Energia, migranti. Le idee del governo sui rapporti con i Paesi a Sud del Mediterraneo sono vaghe. Ma, di certo, l’Italia da sola non può rivaleggiare con Usa e Cina

Il recente viaggio in Algeria di Giorgia Meloni è stato presentato come una prima componente del suo “piano Mattei” per l’Africa, piano che la presidente aveva già citato nel suo discorso di richiesta di fiducia lo scorso ottobre. Il tema era quello della immigrazione.

 

Dopo aver parlato di blocchi delle partenze dei barconi e di hot spot per il filtraggio dei migranti, Meloni proseguiva: «E allora mancherà un’ultima cosa da fare, forse la più importante: rimuovere le cause che portano i migranti, soprattutto i più giovani, ad abbandonare la propria terra, le proprie radici culturali, la propria famiglia per cercare una vita migliore…credo che l’Italia debba farsi promotrice di un “piano Mattei” per l’Africa, un modello virtuoso di collaborazione e di crescita tra Unione Europea e nazioni africane, anche per contrastare il preoccupante dilagare del radicalismo islamista, soprattutto nell’area sub-sahariana».

 

Insomma, il piano Mattei era presentato come un’elaborazione dell’idea che aiutando i potenziali immigrati a casa loro si sarebbe ridotta la pressione all’immigrazione. Rispetto a questo piano occorre allora porsi tre domande.

 

Prima: cosa sappiamo del piano? Proprio poco.

È più che altro un’espressione per indicare l’intenzione di intensificare i rapporti tra Italia (ed Europa come indicato nel discorso di Meloni) e i Paesi africani, presumibilmente attraverso la nostra fornitura di capitali e know how in cambio di un più favorevole accesso alle materie prime di cui l’Africa è ricca. Il nome di Mattei è stato evocato perché basò la sua strategia di acquisizione di idrocarburi su accordi con i Paesi produttori a condizioni più favorevoli di quelle offerte dalle multinazionali dell’epoca. Al di là di questo non si sa molto.

 

Seconda: un piano per lo sviluppo dell’Africa servirà a frenare i flussi migratori? Improbabile.

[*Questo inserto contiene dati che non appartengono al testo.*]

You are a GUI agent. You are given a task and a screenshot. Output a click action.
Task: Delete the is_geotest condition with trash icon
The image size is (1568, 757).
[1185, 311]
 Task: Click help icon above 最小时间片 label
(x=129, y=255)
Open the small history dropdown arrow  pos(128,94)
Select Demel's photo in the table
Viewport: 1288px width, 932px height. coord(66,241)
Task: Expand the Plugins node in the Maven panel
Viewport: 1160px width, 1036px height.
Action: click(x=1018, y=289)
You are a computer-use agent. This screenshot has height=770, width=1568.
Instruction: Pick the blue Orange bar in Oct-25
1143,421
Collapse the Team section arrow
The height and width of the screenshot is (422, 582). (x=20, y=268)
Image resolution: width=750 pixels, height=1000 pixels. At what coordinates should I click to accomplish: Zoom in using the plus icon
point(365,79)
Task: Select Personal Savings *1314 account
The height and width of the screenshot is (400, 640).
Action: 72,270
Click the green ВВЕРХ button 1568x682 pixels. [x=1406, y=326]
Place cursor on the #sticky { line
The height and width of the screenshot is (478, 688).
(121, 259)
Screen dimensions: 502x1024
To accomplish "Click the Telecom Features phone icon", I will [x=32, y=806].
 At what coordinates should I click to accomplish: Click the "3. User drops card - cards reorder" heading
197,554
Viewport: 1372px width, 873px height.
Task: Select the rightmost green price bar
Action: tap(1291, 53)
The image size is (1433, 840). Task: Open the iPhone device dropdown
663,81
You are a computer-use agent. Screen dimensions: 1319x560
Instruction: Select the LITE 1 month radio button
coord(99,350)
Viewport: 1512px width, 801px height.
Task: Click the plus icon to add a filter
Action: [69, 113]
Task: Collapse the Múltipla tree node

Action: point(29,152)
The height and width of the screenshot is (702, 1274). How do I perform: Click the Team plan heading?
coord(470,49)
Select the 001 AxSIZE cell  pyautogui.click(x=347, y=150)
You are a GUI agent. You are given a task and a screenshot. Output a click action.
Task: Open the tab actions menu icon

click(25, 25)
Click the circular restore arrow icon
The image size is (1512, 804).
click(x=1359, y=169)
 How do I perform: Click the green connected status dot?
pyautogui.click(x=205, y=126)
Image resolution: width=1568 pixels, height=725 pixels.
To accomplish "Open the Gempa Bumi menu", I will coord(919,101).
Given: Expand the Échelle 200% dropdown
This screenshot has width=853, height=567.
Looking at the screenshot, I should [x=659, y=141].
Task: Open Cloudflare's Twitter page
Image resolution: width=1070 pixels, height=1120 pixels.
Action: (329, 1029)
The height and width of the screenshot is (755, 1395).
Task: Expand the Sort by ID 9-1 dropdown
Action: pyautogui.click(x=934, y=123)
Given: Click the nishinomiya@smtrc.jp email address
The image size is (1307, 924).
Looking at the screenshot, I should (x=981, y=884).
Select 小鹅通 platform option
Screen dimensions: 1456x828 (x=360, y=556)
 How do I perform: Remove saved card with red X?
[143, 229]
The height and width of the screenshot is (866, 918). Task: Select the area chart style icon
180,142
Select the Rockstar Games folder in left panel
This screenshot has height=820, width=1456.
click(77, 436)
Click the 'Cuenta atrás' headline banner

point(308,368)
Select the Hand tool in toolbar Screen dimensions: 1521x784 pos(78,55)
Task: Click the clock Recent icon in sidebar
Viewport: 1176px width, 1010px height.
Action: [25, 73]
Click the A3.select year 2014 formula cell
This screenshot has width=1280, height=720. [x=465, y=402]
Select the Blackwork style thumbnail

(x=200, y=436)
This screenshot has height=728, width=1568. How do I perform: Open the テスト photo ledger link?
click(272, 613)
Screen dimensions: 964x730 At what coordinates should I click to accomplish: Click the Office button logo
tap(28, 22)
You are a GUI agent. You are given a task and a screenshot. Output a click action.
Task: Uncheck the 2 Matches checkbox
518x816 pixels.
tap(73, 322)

I flussi sono causati da un enorme divario nel reddito pro capite, oltre che dalla persistente instabilità politica dei Paesi africani. Il divario resterebbe enorme per anni anche se si accelerasse la crescita economica in Africa. Si noti, in proposito, che l’aumento di flussi migratori negli ultimi due decenni è avvenuto nonostante il forte miglioramento nelle condizioni economiche dell’Africa sub-sahariana. Tra il 1980 e il 2000 il reddito pro capite reale era sceso di quasi l’1% l’anno. Dal 2000 al 2019, invece la crescita è stata positiva, quasi il 2% l’anno. Eppure i flussi migratori sono aumentati. Nel 2021 il reddito pro capite nell’area dell’euro era dieci volte più grande di quello africano. Un’accelerazione della crescita in Africa non avrebbe un effetto rilevante nel chiudere un divario così forte per parecchio tempo.

 

Terza: il piano Mattei è comunque una buona idea?

Sì, perché in termini di strategia economica e politica sarebbe un errore lasciare l’Africa agli Stati Uniti (con cui già doveva lottare Mattei) e al nuovo arrivato, la Cina. Ma per contrastare questi colossi l’Italia deve muoversi insieme all’Europa, sperando che l’Europa possa essere unita nelle strategie ed equa nella condivisione dei benefici. Altrimenti sarà ancora una volta un confronto tra due watussi e ventisette pigmei in lotta tra loro. Il risultato sarebbe scontato.